**What is needed**
Pictures left aside, return the lines below exactly, from the one with "The height and" to the end, including both ends.

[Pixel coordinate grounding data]
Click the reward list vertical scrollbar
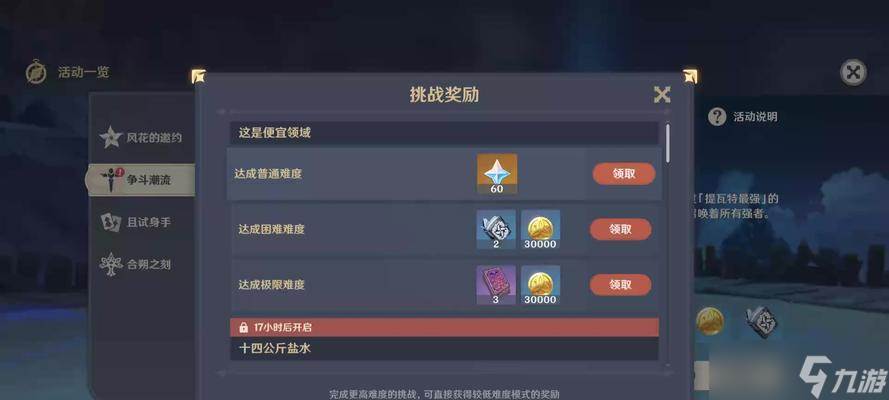pyautogui.click(x=668, y=143)
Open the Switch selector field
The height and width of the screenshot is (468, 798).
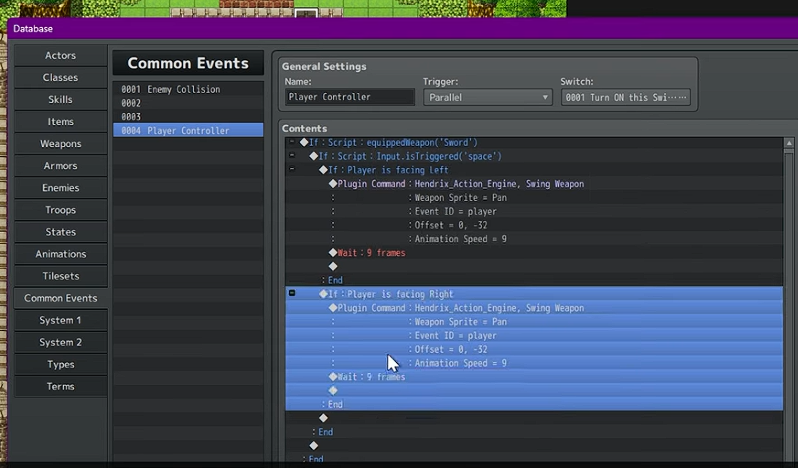[625, 97]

**Result of this exercise**
The height and width of the screenshot is (468, 798).
[625, 97]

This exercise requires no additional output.